Verlander — the first starting pitcher in 25 years to be named MVP — got 13 of 28 first place votes.  He only got 27 of a possible 28 overall votes, however, meaning someone left him off because they want to make their own rules for the MVP and not follow BBWAA guidelines. Which is fun.  In other hilarious voting totals, Michael Young got a first place vote. You’ll never guess who cast it. Seems boneheaded to me.

Following Verlander in order: Jacoby Ellsbury, Jose Bautista, Curtis Granderson, Miguel Cabrera and Robinson Cano.

As we noted last week when he took the Cy Young, Verlander won the AL’s Triple Crown of pitching with 24 wins, a 2.40 earned run average and 250Ks.  He also led the AL in winning percentage, innings and opponents’ batting average. His 24 wins is the most for a pitcher since 1990 when Bob Welch won 27 games.  Of course Verlander’s season was way better than Welch’s, which tells you all you need to know about wins.

There are going to be people who rant and rave about this. Don’t listen to them.
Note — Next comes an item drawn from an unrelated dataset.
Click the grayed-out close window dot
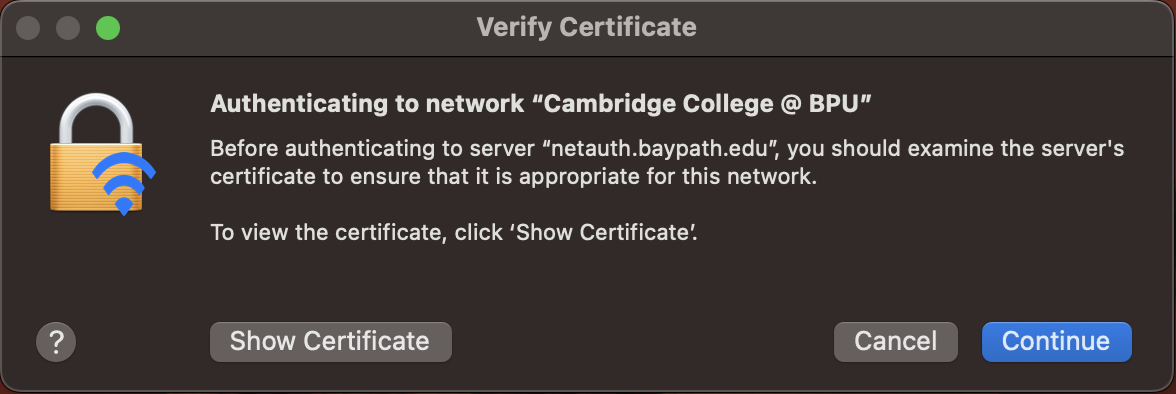pos(28,29)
No, Verlander’s season was not historic for a pitcher, but that’s not the standard for making a pitcher an MVP.  He was outstanding and each of the position player candidates had a flaw, either in their legitimate candidacy or in the accepted narratives voters tend to like (e.g. they play for a winning team, etc.).

A perfect storm, if you will, blowing the MVP hardware in Justin Verlander’s direction.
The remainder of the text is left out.